Another son, John F., born in 1863, followed several brothers’ careers in house painting, as he left his signature in a home near Salemville. On a wall between the rafters in the attic of a home on Golden Rule Drive (later owned by Naomi Sollenberger), are the letters J F Lyon, 1887 July. 14. ACN June 1.19.11. A marriage certificate shows that he married a local girl, Lucy L. Rice, daughter of Abraham and Barbara (Hinkle) Rice of New Enterprise in 1888; the ceremony performed by J.H. Snoeberger, Justice of the Peace. They had no children.
His obituary in the Altoona Tribune in 1902 revealed a mystery as to his death at age 38, as he was found dead in the police station in Altoona. It took a jury’s findings to determine that police had found an inebriated man lying in an alley on 17th Street about 10:20 p.m. on a Friday night. They took him to the police station and left him there, and in checking later thought him still sleeping. About 2:30 a.m., several policemen again checked, and were surprised to find him dead, confirmed by two doctors. Unable to stop drinking, his death was termed heart failure, affected by alcoholism and exposure. His body was taken to his old home in Salemville where two of his sisters, Mrs. Henry Golden and Mrs. Joseph Fetters, resided. On Sunday morning, services were held in the German Baptist Brethren by Elders D.T. Detwiler and C.L. Buck in the presence of a very large congregation, after which the interment was made in the New Enterprise cemetery.

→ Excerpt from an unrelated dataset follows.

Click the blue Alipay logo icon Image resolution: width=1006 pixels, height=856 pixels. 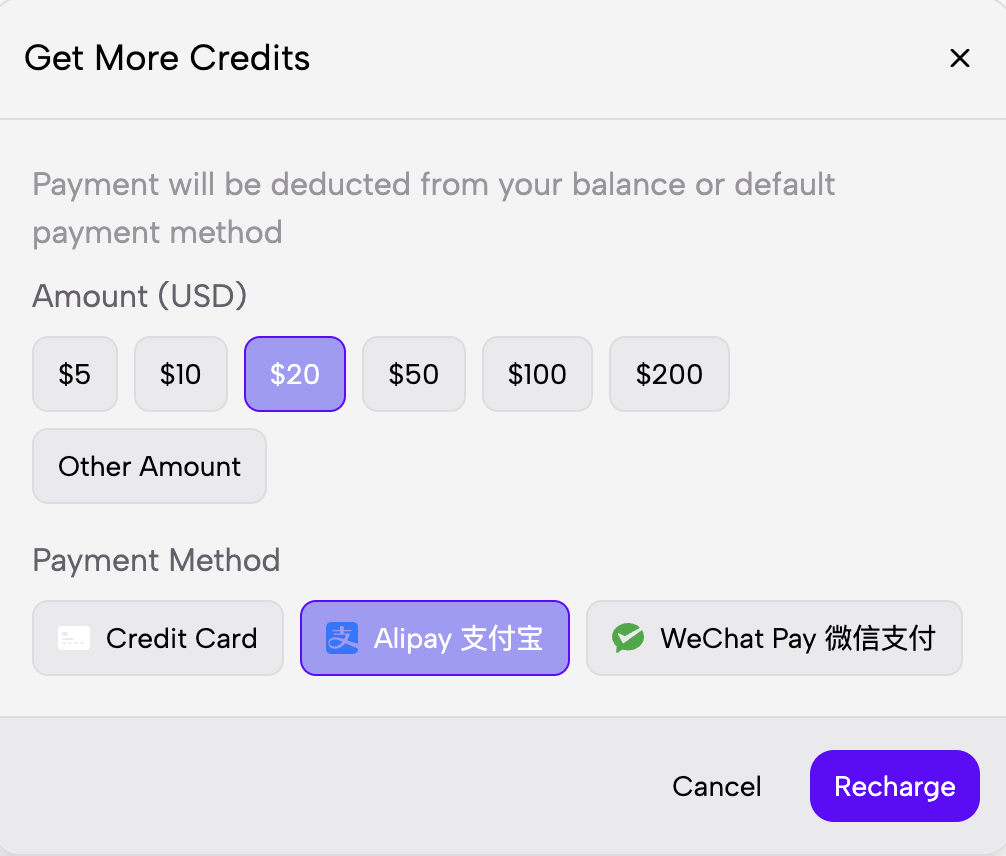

Daughter Barbara Anna joined the Lyons family in 1866. She married Henry F. Pearl, and at the time of her death in 1957, at age 91, she was widowed, living in Williamsport in Lycoming County. She was buried in the Washington Cemetery, Washington County, west of Pittsburgh. They had no children.
Another daughter, Emma, was born the next year in 1867 and married Oliver Simpson of Fayette County in 1898. Strangely, their marriage certificate states she was born in Fayette County and that she had never been married before. However, according to other records found, she had a complicated life. Emma had a son, Samuel Levi Detwiler, born in 1884 in Salemville; although he was listed in the household of Samuel and Nancy Detwiler. In 1887, she was named as the mother of Lottie E. Bachtel, daughter of Christian or Christopher Bachtel/Bechtel. A son, Victor St. Claire Lyons, was born in 1889 to an unnamed father. The Simpsons, with daughter Berneice, lived in Irwin. At the time of her death in 1932 at age 64, she was living in the Sacred Heart Free Home for Incurable Cancer in Philadelphia County, and was buried in the Fairview Cemetery in Frederick, Maryland.